The team is working on creating a bioluminescent desk lamp powered by the plant’s metabolism

glowing plant lamp Photos by Seon-Yeong Kwak via MIT

Lighting accounts for roughly 20 percent of the world’s energy consumption, so why not make it greener? Literally.

A team of MIT engineers have created living bioluminescent lamps out of watercress plants with the goal of one day replacing conventional electrical lighting with the glowing greenery. The plants were not genetically engineered into lamps. Rather, they were treated to soak up a solution of nanoproteins including luciferase, the enzyme that enables fireflies to give off their bioluminescent glow.

The breakthrough resulted in watercress that glows (rather dimly) for about four hours, but the engineers are confident that they will be able to optimize the process to create desk-lamp equivalent plants capable of illuminating a workplace.
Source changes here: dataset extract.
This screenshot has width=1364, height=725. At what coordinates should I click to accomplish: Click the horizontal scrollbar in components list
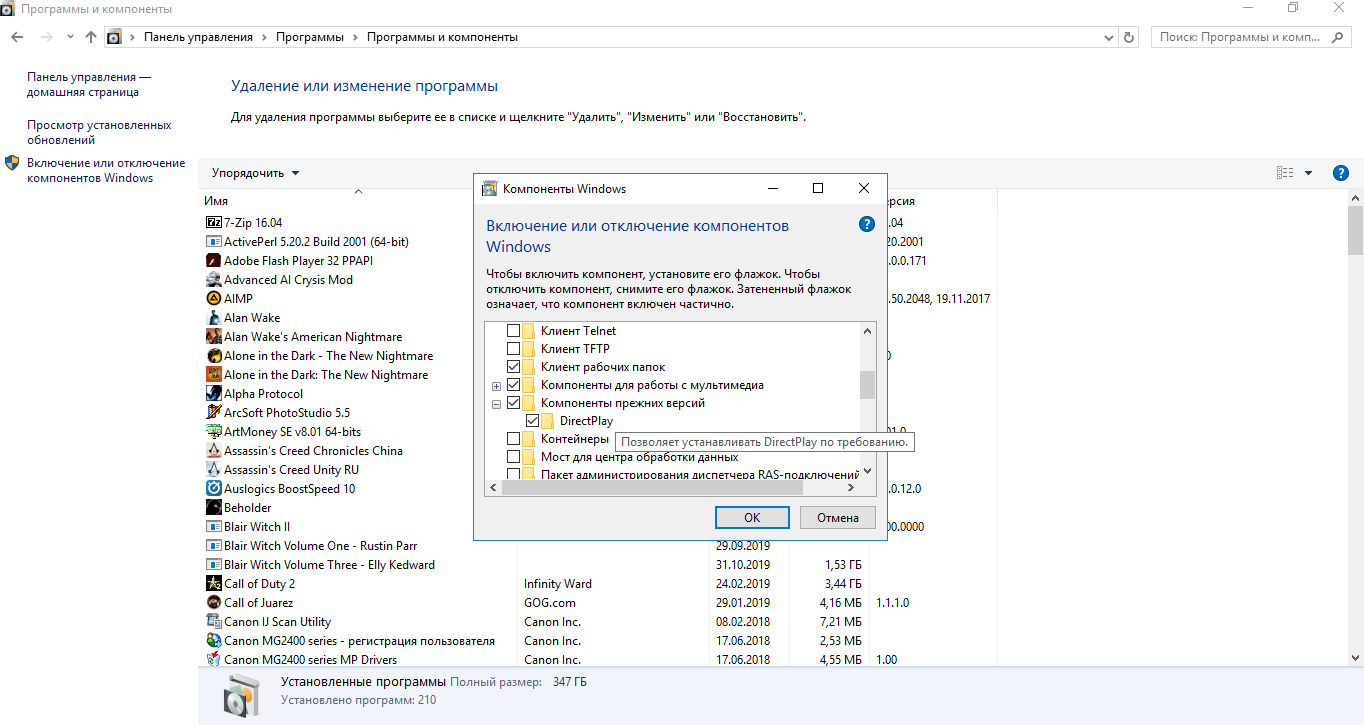[x=652, y=488]
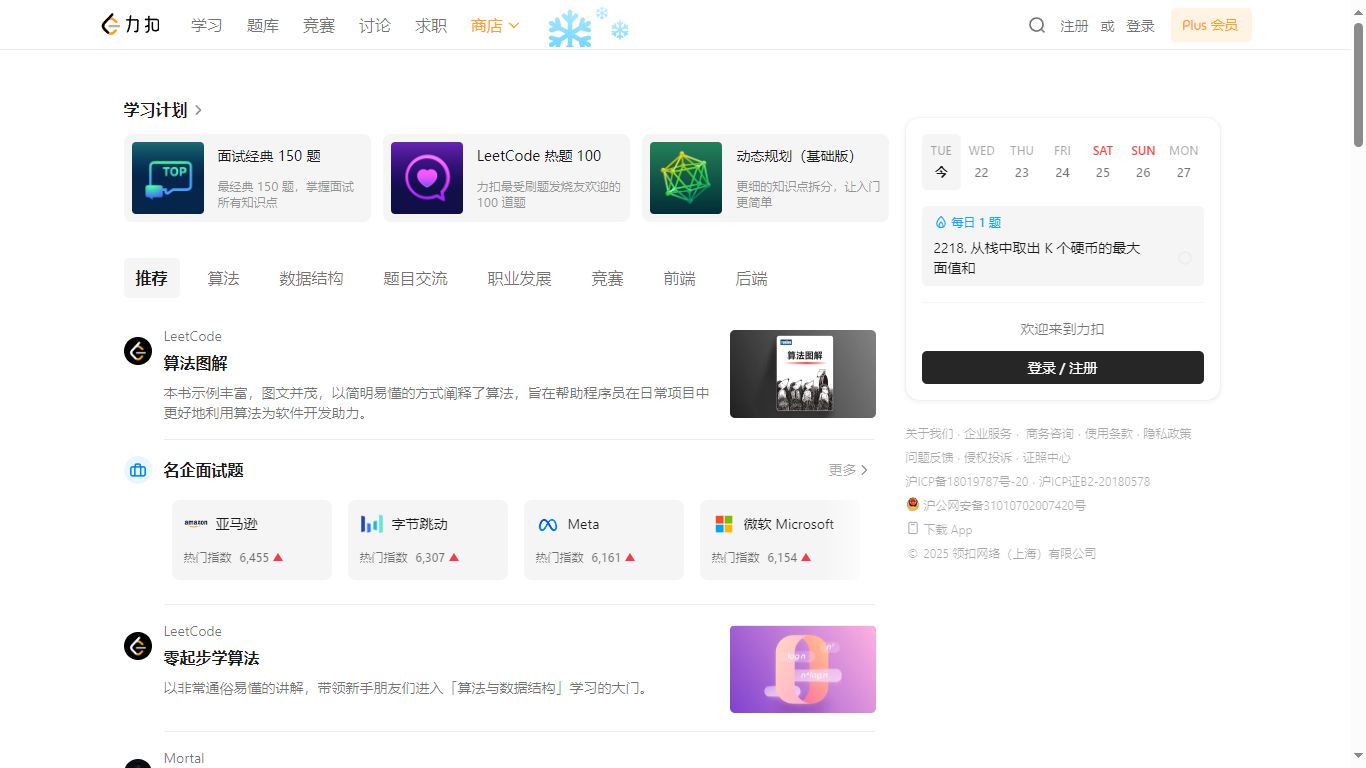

The absorption process can work on any kind of plant, and the the team hopes to evolve their method so that the bioluminescent treatment could be simply sprayed or painted on.

“The vision is to make a plant that will function as a desk lamp — a lamp that you don’t have to plug in. the light is ultimately powered by the energy metabolism of the plant itself,” says Michael Strano, a Professor of Chemical Engineering at MIT and the senior author of the study.